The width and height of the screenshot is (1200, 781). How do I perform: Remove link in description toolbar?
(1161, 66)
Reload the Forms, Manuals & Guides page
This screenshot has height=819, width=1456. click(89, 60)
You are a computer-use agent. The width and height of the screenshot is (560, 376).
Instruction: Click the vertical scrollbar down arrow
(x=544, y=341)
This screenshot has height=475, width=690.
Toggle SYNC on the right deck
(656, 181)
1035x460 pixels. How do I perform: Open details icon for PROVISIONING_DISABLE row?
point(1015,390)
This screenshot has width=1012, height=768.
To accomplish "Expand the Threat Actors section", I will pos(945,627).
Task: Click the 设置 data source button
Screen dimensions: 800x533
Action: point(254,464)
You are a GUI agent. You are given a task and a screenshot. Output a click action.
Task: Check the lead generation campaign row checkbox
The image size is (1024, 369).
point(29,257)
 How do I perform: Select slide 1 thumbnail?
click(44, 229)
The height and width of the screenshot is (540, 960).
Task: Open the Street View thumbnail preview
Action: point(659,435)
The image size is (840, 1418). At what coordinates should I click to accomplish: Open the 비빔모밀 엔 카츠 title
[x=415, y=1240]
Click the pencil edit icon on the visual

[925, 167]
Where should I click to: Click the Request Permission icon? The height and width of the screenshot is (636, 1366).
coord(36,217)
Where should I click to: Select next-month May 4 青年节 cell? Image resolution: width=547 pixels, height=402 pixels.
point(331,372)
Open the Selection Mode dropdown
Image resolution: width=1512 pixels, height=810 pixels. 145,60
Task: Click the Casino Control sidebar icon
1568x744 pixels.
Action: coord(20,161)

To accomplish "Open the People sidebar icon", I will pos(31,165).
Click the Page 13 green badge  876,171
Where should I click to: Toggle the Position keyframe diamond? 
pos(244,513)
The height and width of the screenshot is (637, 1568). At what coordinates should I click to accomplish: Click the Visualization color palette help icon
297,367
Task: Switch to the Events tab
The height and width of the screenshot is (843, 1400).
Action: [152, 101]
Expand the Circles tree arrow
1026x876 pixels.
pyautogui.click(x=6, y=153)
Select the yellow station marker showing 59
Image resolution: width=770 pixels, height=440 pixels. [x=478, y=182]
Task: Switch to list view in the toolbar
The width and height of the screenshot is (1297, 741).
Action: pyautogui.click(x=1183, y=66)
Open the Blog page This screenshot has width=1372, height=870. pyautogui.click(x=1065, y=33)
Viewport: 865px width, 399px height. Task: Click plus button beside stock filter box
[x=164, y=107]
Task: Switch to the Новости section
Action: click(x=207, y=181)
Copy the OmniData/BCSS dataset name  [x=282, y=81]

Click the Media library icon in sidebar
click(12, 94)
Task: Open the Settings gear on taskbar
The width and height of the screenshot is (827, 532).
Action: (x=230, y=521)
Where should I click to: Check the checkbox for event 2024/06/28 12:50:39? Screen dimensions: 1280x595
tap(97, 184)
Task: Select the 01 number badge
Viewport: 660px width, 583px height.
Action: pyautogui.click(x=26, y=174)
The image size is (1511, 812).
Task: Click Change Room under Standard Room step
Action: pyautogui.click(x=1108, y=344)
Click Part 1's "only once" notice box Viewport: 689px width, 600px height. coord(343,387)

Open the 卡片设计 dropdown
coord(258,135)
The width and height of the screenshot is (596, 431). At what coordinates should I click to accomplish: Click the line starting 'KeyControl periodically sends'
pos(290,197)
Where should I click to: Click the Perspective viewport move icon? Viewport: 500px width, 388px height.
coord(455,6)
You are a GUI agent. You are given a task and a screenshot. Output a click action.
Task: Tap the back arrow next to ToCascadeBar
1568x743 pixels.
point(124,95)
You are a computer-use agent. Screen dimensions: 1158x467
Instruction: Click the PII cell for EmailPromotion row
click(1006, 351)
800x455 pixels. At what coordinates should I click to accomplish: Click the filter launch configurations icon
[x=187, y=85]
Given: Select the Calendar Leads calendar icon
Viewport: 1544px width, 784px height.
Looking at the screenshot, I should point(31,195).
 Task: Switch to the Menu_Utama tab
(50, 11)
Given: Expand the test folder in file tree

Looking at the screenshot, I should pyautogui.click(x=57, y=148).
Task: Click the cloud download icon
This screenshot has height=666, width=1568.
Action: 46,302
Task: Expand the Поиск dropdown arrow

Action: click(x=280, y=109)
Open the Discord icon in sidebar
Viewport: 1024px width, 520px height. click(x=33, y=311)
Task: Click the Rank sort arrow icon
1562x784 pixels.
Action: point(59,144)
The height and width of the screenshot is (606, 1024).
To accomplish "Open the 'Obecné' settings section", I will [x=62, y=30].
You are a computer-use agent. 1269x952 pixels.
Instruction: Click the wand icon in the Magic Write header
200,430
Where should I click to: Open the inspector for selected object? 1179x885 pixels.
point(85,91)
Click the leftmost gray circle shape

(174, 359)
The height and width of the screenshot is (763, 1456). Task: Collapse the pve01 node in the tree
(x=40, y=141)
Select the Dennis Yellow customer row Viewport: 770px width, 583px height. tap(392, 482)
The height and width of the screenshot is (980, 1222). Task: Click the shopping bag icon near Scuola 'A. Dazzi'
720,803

▶ Instructions to follow
Please recast every line of the records above as a Markdown table with two columns, Number and Line, leaving out any blank lines.

▶ Completed exercise
| Number | Line |
|---|---|
| 1 | The width and height of the screenshot is (1200, 781). How do I perform: Remove link in description toolbar? |
| 2 | (1161, 66) |
| 3 | Reload the Forms, Manuals & Guides page |
| 4 | This screenshot has height=819, width=1456. click(89, 60) |
| 5 | You are a computer-use agent. The width and height of the screenshot is (560, 376). |
| 6 | Instruction: Click the vertical scrollbar down arrow |
| 7 | (x=544, y=341) |
| 8 | This screenshot has height=475, width=690. |
| 9 | Toggle SYNC on the right deck |
| 10 | (656, 181) |
| 11 | 1035x460 pixels. How do I perform: Open details icon for PROVISIONING_DISABLE row? |
| 12 | point(1015,390) |
| 13 | This screenshot has width=1012, height=768. |
| 14 | To accomplish "Expand the Threat Actors section", I will pos(945,627). |
| 15 | Task: Click the 设置 data source button |
| 16 | Screen dimensions: 800x533 |
| 17 | Action: point(254,464) |
| 18 | You are a GUI agent. You are given a task and a screenshot. Output a click action. |
| 19 | Task: Check the lead generation campaign row checkbox |
| 20 | The image size is (1024, 369). |
| 21 | point(29,257) |
| 22 |  How do I perform: Select slide 1 thumbnail? |
| 23 | click(44, 229) |
| 24 | The height and width of the screenshot is (540, 960). |
| 25 | Task: Open the Street View thumbnail preview |
| 26 | Action: point(659,435) |
| 27 | The image size is (840, 1418). At what coordinates should I click to accomplish: Open the 비빔모밀 엔 카츠 title |
| 28 | [x=415, y=1240] |
| 29 | Click the pencil edit icon on the visual |
| 30 | [925, 167] |
| 31 | Where should I click to: Click the Request Permission icon? The height and width of the screenshot is (636, 1366). |
| 32 | coord(36,217) |
| 33 | Where should I click to: Select next-month May 4 青年节 cell? Image resolution: width=547 pixels, height=402 pixels. |
| 34 | point(331,372) |
| 35 | Open the Selection Mode dropdown |
| 36 | Image resolution: width=1512 pixels, height=810 pixels. 145,60 |
| 37 | Task: Click the Casino Control sidebar icon |
| 38 | 1568x744 pixels. |
| 39 | Action: coord(20,161) |
| 40 | To accomplish "Open the People sidebar icon", I will pos(31,165). |
| 41 | Click the Page 13 green badge  876,171 |
| 42 | Where should I click to: Toggle the Position keyframe diamond?  |
| 43 | pos(244,513) |
| 44 | The height and width of the screenshot is (637, 1568). At what coordinates should I click to accomplish: Click the Visualization color palette help icon |
| 45 | 297,367 |
| 46 | Task: Switch to the Events tab |
| 47 | The height and width of the screenshot is (843, 1400). |
| 48 | Action: [152, 101] |
| 49 | Expand the Circles tree arrow |
| 50 | 1026x876 pixels. |
| 51 | pyautogui.click(x=6, y=153) |
| 52 | Select the yellow station marker showing 59 |
| 53 | Image resolution: width=770 pixels, height=440 pixels. [x=478, y=182] |
| 54 | Task: Switch to list view in the toolbar |
| 55 | The width and height of the screenshot is (1297, 741). |
| 56 | Action: pyautogui.click(x=1183, y=66) |
| 57 | Open the Blog page This screenshot has width=1372, height=870. pyautogui.click(x=1065, y=33) |
| 58 | Viewport: 865px width, 399px height. Task: Click plus button beside stock filter box |
| 59 | [x=164, y=107] |
| 60 | Task: Switch to the Новости section |
| 61 | Action: click(x=207, y=181) |
| 62 | Copy the OmniData/BCSS dataset name  [x=282, y=81] |
| 63 | Click the Media library icon in sidebar |
| 64 | click(12, 94) |
| 65 | Task: Open the Settings gear on taskbar |
| 66 | The width and height of the screenshot is (827, 532). |
| 67 | Action: (x=230, y=521) |
| 68 | Where should I click to: Check the checkbox for event 2024/06/28 12:50:39? Screen dimensions: 1280x595 |
| 69 | tap(97, 184) |
| 70 | Task: Select the 01 number badge |
| 71 | Viewport: 660px width, 583px height. |
| 72 | Action: pyautogui.click(x=26, y=174) |
| 73 | The image size is (1511, 812). |
| 74 | Task: Click Change Room under Standard Room step |
| 75 | Action: pyautogui.click(x=1108, y=344) |
| 76 | Click Part 1's "only once" notice box Viewport: 689px width, 600px height. coord(343,387) |
| 77 | Open the 卡片设计 dropdown |
| 78 | coord(258,135) |
| 79 | The width and height of the screenshot is (596, 431). At what coordinates should I click to accomplish: Click the line starting 'KeyControl periodically sends' |
| 80 | pos(290,197) |
| 81 | Where should I click to: Click the Perspective viewport move icon? Viewport: 500px width, 388px height. |
| 82 | coord(455,6) |
| 83 | You are a GUI agent. You are given a task and a screenshot. Output a click action. |
| 84 | Task: Tap the back arrow next to ToCascadeBar |
| 85 | 1568x743 pixels. |
| 86 | point(124,95) |
| 87 | You are a computer-use agent. Screen dimensions: 1158x467 |
| 88 | Instruction: Click the PII cell for EmailPromotion row |
| 89 | click(1006, 351) |
| 90 | 800x455 pixels. At what coordinates should I click to accomplish: Click the filter launch configurations icon |
| 91 | [x=187, y=85] |
| 92 | Given: Select the Calendar Leads calendar icon |
| 93 | Viewport: 1544px width, 784px height. |
| 94 | Looking at the screenshot, I should point(31,195). |
| 95 |  Task: Switch to the Menu_Utama tab |
| 96 | (50, 11) |
| 97 | Given: Expand the test folder in file tree |
| 98 | Looking at the screenshot, I should pyautogui.click(x=57, y=148). |
| 99 | Task: Click the cloud download icon |
| 100 | This screenshot has height=666, width=1568. |
| 101 | Action: 46,302 |
| 102 | Task: Expand the Поиск dropdown arrow |
| 103 | Action: click(x=280, y=109) |
| 104 | Open the Discord icon in sidebar |
| 105 | Viewport: 1024px width, 520px height. click(x=33, y=311) |
| 106 | Task: Click the Rank sort arrow icon |
| 107 | 1562x784 pixels. |
| 108 | Action: point(59,144) |
| 109 | The height and width of the screenshot is (606, 1024). |
| 110 | To accomplish "Open the 'Obecné' settings section", I will [x=62, y=30]. |
| 111 | You are a computer-use agent. 1269x952 pixels. |
| 112 | Instruction: Click the wand icon in the Magic Write header |
| 113 | 200,430 |
| 114 | Where should I click to: Open the inspector for selected object? 1179x885 pixels. |
| 115 | point(85,91) |
| 116 | Click the leftmost gray circle shape |
| 117 | (174, 359) |
| 118 | The height and width of the screenshot is (763, 1456). Task: Collapse the pve01 node in the tree |
| 119 | (x=40, y=141) |
| 120 | Select the Dennis Yellow customer row Viewport: 770px width, 583px height. tap(392, 482) |
| 121 | The height and width of the screenshot is (980, 1222). Task: Click the shopping bag icon near Scuola 'A. Dazzi' |
| 122 | 720,803 |